En mode « mineur » cette fois-ci, je convoque le banni des palmarès cannois, James Gray. Une fiction qui a bonne mine mais qui n’arien de la bombe émotionnelle attendue. L’évocation de sa jeunesse d’écolier dans le New York des années tendance Les quatre cent coups (1959) de François Truffaut sous l’atmosphère des années 80 sous l’ère de Ronald Reagan déçoit légèrement dans sa première heure, sans véritable rythme et de forts enjeux dramatiques. Heureusement la dernière partie du film révèle les questions politiques et une écriture plus inspirée, pour finir tardivement par nous ébranler de manière lacrymale, grâce notamment au touchant Anthony Hopkins.

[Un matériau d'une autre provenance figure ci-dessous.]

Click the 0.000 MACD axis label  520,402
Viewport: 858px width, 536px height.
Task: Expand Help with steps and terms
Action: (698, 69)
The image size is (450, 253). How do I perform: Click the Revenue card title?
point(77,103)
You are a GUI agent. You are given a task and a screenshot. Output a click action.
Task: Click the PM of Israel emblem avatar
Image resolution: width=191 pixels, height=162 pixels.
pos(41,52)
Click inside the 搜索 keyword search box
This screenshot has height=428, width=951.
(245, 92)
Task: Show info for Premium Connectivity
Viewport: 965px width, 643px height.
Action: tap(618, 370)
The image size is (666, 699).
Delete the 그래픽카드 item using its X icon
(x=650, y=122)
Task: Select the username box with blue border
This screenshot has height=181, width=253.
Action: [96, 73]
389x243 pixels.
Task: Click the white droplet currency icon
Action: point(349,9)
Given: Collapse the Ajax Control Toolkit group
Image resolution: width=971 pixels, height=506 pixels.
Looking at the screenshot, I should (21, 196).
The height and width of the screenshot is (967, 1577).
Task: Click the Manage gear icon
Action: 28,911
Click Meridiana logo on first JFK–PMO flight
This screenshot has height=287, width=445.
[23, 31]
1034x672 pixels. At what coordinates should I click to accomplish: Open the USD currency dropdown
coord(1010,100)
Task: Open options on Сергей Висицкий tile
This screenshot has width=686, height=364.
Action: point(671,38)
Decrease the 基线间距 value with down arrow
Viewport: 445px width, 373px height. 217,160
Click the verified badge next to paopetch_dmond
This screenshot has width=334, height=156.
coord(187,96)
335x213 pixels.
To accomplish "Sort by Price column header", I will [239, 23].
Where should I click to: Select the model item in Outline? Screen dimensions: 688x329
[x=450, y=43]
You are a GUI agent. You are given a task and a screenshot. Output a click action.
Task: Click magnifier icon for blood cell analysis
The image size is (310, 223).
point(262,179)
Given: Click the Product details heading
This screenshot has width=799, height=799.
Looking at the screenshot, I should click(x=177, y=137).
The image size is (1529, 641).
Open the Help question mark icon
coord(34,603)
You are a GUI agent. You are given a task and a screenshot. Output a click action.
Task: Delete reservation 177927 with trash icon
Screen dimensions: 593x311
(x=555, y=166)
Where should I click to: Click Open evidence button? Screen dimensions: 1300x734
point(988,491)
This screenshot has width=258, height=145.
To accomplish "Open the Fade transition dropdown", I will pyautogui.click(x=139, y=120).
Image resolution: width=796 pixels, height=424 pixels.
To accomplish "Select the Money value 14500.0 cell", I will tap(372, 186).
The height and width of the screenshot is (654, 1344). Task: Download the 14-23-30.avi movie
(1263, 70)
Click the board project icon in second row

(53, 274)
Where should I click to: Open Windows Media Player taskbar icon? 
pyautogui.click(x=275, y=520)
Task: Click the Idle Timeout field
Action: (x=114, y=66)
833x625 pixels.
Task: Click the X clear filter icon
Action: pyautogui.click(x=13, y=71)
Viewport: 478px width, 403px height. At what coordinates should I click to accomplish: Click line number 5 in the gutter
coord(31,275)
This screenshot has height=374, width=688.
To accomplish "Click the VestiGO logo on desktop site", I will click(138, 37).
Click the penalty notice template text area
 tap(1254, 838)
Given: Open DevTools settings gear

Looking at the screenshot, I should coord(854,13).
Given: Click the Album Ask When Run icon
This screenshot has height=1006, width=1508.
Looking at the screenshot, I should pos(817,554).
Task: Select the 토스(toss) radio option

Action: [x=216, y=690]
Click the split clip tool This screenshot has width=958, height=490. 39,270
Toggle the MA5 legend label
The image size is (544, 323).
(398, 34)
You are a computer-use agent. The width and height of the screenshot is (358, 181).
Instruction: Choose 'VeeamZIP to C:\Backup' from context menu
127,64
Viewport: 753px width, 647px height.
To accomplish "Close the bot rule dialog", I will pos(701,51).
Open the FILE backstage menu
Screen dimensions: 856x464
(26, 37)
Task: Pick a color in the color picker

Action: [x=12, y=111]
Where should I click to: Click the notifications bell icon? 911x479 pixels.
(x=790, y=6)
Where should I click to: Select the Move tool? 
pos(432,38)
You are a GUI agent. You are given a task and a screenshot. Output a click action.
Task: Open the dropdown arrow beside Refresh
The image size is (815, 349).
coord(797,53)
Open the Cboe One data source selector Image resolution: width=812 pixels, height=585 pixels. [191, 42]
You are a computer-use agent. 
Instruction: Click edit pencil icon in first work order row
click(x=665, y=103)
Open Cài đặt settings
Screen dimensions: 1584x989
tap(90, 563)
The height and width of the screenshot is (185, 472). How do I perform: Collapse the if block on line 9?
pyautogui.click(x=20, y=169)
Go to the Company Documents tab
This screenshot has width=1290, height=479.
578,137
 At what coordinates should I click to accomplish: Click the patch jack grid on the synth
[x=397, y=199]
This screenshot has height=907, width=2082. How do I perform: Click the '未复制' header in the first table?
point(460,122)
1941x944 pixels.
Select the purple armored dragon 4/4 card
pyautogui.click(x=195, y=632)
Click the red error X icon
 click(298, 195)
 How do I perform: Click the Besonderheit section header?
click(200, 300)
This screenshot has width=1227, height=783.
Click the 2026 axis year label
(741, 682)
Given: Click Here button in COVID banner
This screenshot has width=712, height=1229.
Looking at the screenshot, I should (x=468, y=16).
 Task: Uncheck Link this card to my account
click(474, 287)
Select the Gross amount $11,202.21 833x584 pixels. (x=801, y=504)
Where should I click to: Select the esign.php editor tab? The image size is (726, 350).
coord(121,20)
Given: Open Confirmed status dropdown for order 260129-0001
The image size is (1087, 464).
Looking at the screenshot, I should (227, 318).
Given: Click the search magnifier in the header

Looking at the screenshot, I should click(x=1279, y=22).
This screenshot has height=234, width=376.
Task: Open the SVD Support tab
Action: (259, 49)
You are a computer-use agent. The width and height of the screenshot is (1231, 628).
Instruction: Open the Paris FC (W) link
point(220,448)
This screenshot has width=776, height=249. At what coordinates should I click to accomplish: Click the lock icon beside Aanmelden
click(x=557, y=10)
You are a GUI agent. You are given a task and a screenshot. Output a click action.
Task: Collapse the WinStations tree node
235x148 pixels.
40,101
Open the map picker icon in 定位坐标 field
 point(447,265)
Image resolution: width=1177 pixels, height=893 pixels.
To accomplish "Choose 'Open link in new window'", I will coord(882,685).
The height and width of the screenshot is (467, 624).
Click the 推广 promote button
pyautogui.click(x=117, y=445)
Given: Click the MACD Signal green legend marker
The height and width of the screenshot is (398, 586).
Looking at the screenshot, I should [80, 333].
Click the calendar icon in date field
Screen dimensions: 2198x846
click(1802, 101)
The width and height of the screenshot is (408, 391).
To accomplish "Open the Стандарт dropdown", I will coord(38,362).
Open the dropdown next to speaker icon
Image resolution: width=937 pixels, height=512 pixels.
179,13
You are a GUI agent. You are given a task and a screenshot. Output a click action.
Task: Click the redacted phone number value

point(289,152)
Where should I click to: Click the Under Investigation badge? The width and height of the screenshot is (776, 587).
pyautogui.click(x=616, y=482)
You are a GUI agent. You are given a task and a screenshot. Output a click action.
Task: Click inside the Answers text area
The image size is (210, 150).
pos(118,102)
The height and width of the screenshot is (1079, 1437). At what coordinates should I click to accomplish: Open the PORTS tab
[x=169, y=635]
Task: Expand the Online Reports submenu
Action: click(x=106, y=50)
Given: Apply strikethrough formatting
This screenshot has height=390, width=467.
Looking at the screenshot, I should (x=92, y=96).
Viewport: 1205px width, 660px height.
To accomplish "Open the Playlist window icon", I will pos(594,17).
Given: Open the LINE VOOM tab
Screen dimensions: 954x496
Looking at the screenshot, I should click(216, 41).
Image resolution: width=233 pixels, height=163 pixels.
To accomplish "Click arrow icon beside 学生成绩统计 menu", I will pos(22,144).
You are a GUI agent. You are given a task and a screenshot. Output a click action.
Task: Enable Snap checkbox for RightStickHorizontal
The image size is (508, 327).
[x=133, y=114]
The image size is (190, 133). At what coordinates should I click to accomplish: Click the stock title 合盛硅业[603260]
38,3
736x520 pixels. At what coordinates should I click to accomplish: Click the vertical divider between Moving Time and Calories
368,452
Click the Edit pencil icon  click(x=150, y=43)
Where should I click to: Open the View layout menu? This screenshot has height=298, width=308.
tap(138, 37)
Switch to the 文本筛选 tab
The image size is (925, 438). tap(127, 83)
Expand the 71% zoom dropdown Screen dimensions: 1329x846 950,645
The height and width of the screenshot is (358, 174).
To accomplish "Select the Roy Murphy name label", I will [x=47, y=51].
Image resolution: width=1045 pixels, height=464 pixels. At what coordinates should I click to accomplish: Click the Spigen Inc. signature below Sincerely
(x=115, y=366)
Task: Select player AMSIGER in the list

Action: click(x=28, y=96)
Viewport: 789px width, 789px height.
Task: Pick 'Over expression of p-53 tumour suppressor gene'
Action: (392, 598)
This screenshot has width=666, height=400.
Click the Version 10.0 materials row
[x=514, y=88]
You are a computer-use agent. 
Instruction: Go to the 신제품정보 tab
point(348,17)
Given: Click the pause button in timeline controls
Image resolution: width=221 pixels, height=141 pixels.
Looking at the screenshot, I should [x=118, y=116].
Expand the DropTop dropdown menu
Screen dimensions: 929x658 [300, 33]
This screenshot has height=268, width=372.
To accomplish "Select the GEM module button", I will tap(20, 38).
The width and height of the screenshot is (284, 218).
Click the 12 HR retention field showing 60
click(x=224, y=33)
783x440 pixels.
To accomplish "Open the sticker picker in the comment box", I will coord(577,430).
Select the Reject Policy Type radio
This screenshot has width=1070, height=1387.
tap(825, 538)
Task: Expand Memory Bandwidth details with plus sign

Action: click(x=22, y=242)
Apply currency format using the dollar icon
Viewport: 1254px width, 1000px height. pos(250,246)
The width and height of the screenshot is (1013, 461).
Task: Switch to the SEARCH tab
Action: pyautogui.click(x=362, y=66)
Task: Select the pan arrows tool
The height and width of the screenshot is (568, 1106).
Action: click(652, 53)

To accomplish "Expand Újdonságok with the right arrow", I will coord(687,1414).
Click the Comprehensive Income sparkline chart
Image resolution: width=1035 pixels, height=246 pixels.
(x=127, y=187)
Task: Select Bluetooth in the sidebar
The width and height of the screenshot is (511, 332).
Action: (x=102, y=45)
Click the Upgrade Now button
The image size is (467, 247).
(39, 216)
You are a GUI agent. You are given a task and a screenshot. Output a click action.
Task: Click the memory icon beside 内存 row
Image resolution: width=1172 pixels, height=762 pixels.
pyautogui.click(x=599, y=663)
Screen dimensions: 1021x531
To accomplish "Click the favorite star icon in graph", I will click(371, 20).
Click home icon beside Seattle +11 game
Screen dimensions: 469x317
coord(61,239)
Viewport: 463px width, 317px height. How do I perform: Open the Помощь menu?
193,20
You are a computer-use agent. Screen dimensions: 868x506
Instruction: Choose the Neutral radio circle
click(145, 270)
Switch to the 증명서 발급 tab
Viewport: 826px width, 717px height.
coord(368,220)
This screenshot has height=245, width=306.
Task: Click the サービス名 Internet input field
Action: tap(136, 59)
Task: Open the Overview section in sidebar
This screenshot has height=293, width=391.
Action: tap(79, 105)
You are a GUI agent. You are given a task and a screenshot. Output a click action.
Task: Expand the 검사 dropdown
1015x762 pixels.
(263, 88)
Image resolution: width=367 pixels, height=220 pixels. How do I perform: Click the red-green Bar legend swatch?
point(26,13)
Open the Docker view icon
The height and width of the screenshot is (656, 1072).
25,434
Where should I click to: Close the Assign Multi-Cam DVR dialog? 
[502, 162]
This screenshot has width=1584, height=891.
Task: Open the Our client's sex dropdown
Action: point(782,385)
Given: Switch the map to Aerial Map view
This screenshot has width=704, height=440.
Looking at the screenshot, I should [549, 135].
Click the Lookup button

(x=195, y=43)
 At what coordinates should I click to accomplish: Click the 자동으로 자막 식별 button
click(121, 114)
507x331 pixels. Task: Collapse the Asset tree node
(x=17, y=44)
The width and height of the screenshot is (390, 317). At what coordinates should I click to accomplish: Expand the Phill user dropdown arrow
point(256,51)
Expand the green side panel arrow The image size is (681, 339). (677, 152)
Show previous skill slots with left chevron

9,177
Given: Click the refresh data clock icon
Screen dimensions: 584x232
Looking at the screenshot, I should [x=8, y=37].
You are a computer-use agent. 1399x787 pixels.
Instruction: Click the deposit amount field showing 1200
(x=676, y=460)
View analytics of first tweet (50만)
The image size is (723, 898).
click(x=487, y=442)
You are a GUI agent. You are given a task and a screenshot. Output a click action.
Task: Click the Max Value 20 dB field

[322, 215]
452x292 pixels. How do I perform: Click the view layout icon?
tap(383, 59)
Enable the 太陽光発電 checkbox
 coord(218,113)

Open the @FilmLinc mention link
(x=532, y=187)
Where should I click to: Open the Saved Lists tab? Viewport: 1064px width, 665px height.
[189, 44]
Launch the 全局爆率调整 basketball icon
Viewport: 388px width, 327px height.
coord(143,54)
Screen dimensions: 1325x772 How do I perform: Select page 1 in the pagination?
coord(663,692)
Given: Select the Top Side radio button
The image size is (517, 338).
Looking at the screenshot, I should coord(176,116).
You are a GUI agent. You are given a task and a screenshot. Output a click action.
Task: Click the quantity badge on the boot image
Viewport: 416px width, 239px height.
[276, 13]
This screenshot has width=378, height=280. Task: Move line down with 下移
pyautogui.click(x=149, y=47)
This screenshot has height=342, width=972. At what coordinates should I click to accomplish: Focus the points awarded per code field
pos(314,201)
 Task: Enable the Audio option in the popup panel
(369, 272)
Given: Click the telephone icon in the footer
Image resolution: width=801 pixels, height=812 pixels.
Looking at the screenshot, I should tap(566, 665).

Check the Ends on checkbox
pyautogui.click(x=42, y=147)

Le temps n’est peut-être donc pas encore venu à travers cette minimaliste fiction semi-autobiographique pour que ce subtil auteur trouve enfin à Cannes juste récompense à la mesure de  son talent. Mais je laisse place au jury (présidé cette année par l’acteur et le citoyen engagé Vincent Lindon) de trancher, la nuit leur appartient…

rmn-Cristian-Mungiu
© Le Pacte

Pour clôturer cette première journée en moins de 4 mois, 3 semaines, 2 jours, je file rejoindre au-delà des collines le cinéaste roumain Cristian Mungiu, palmé en 2007 pour son drame glaçant sur l’avortement clandestin sous le joug de Nicolae Ceausescu. Le brillant réalisateur livre avec R.M.N (l’acronyme de l’imagerie à résonance magnétique en Roumanie) une chronique implacable du quotidien d’un village reculé de Transylvanie, dont l’activité économique locale principale tourne essentiellement autour dune importante boulangerie industrielle. Grâce à une caméra naturaliste à la rigueur exemplaire et à l’acuité de l’écriture, ce récit capte constamment l’attention et scanne l’ampleur des questionnements sociétales et politiques (immigration, xénophobie, capitalisme) qui gangrènent l’Europe. L’intelligente narration à combustion lente trouve son point d’orgue à travers un anthologique plan-séquence fixe de 17 minutes dont la maestria va rester comme l’un des temps fort de cette 75ème édition du festival international de Cannes. Une œuvre remarquable. La question de la mort du cinéma en ce premier jour de fête trouve d’emblée son meilleur antidote. Tant que les auteur.e.s garderont cette flamme et livreront de telles œuvres, la lumière de l’écran n’est pas près de s’éteindre et je peux aller dormir les yeux pleins d’étoiles.